Active fractions were pooled and concentrated using an Amicon Ultra-15 (molecular weight cutoff of 10 kDa). The concentrate was applied on a column of gel filtration Sephacryl S-200 equilibrated with buffer B. Proteins elution was performed with buffer B at a flow rate of 30 ml/h. rTPL was eluted between 1.3 and 1.5 void volumes (Figure 4A).

Figure 4
figure 4

Purification steps of rTPL. (A) Chromatography of rTPL on Sephacryl S200; the column (2.5 × 150 cm) was equilibrated with 25 mM Tris buffer, pH 8.2, containing 25 mM NaCl and 2 mM Benzamidine (buffer B). The elution of proteins was performed with the same buffer at a rate of 30 ml/h. (B) Chromatography of rTPL on FPLC Mono-Q Sepharose. The column was equilibrated with buffer B; a linear gradient was applied from 25 to 350 mM NaCl in buffer B; the flow rate used was 2 ml/min. (C) Chromatography of rTPL on Sephadex G100; the column was equilibrated in buffer B and the flow rate was 25 ml/h. The pooled fractions containing the rTPL activity were indicated by a dashed line. (D) SDS-PAGE analysis of rTPL performed on 12% gel. Lane1: Low molecular weight marker; Lane 2: culture supernatant; Lane 3: active fraction from Sephacryl-S200; Lane 4: active fraction from Q-Sepharose FF; Lane 5: active fraction from Sephadex-G100.

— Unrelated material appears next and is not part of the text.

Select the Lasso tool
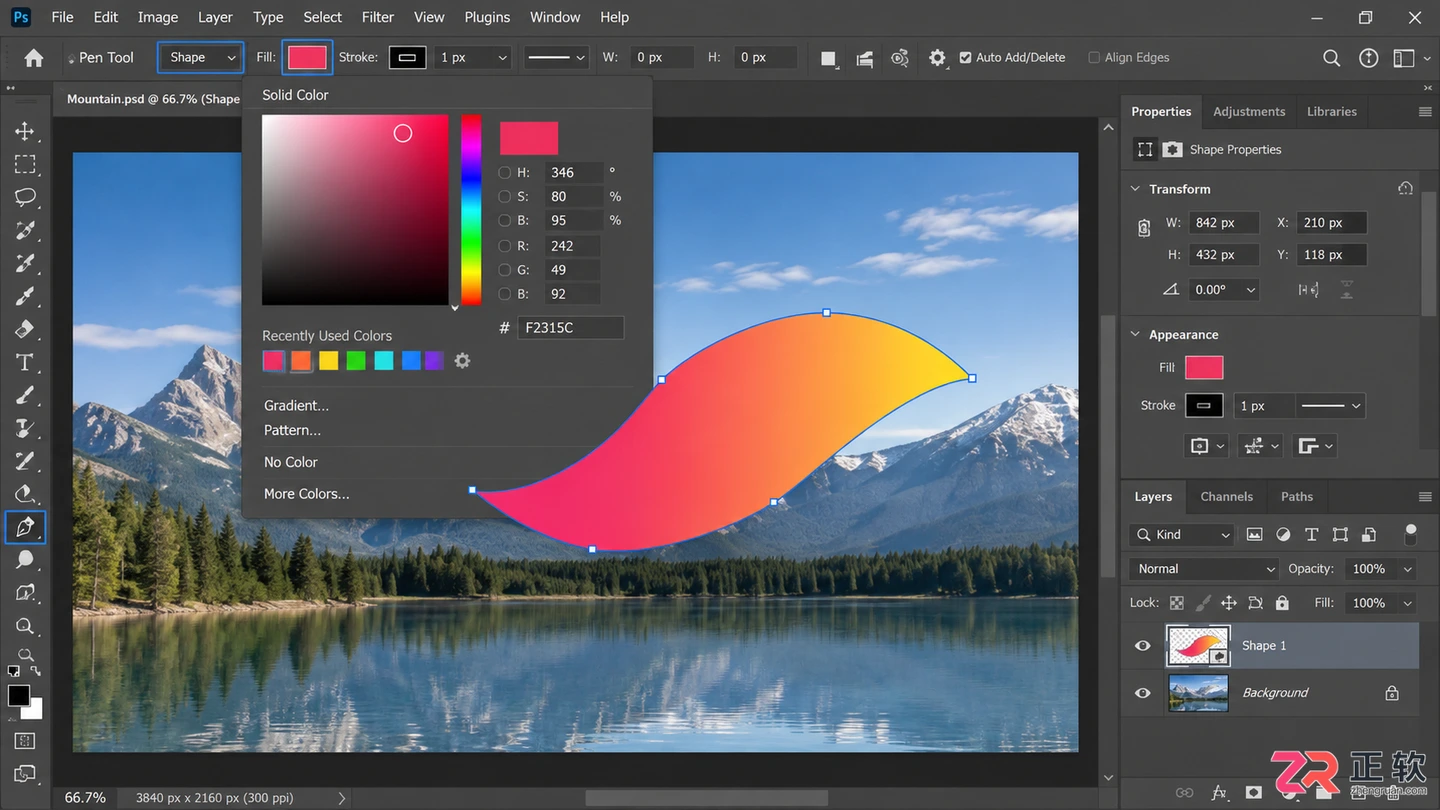 [25, 197]
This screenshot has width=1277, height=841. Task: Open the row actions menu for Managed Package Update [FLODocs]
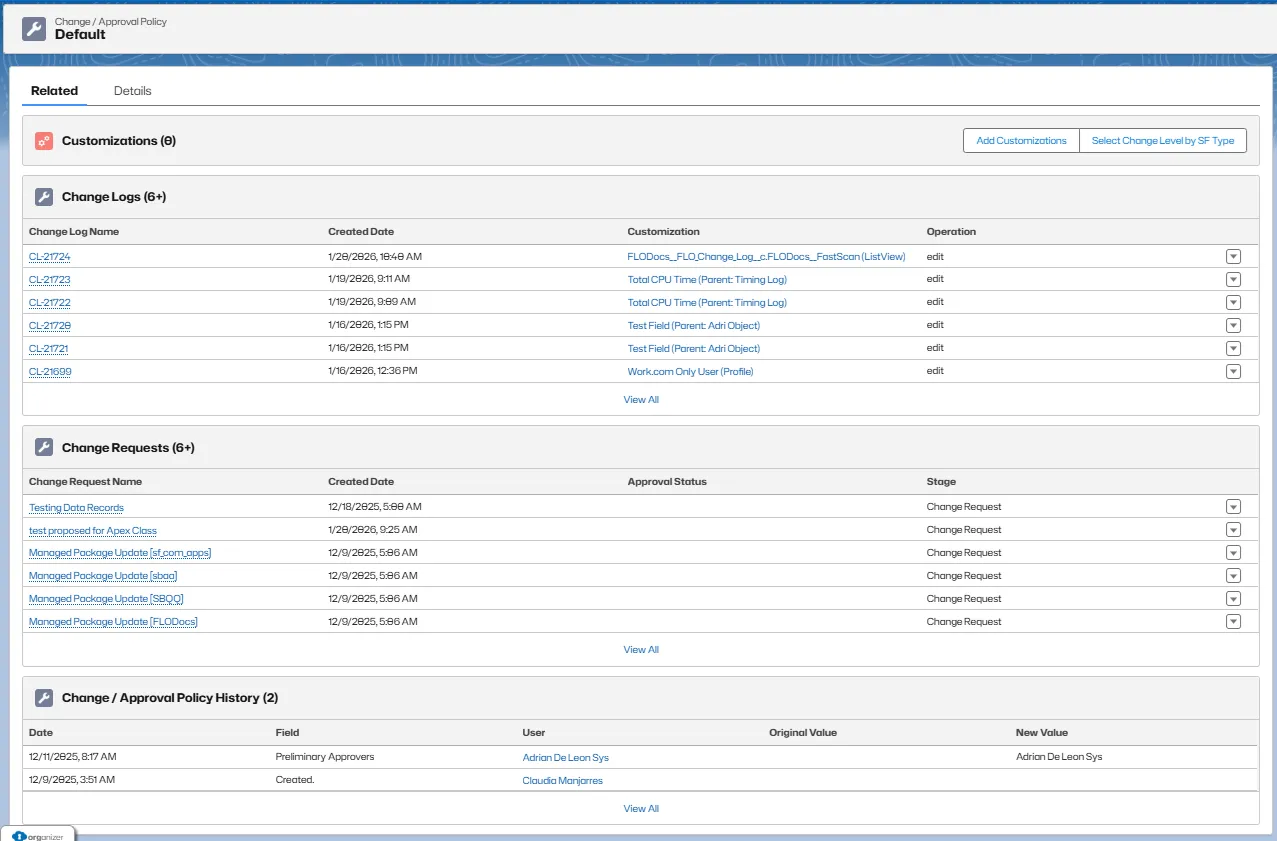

Anion exchange chromatography Q-Sepharose FF

Active fractions eluted from Sephacryl S200 were pooled, concentrated then applied to FPLC equipped with a Q-Sepharose FF column equilibrated with buffer B. The column was washed with the same buffer, then, proteins were eluted with a linear NaCl gradient from 25 to 350 mM in buffer B. rTPL activity was eluted between 180 and 220 mM NaCl (Figure 4B).

Filtration on Sephadex G100

Active fractions were pooled, concentrated then loaded on a second gel filtration Sephadex G-100 equilibrated with buffer B. Elution of rTPL was performed with buffer B at a flow rate of 25 ml/h. rTPL was eluted at 1.2 void volume (Figure 4C).

The fractions containing the rTPL activity were pooled and analyzed on SDS-PAGE.

A summary of the purification process is given in table 1. Starting with the whole P.pastoris culture supernatant, 13-fold purification was achieved and the overall recovery of enzyme activity was 32%. The purification resulted in a significant increase in the specific activity from 399 U/mg to 5300 U/mg.

Table 1 Flow sheet of rTPL purification

From 500 ml of P.pastoris cell culture media, about 2 mg of pure rTPL was obtained with a specific activity of 5300 U/mg using gum arabic emulsified olive oil as substrate in the presence of colipase and 4 mM NaDC at pH 8.5 and 37°C.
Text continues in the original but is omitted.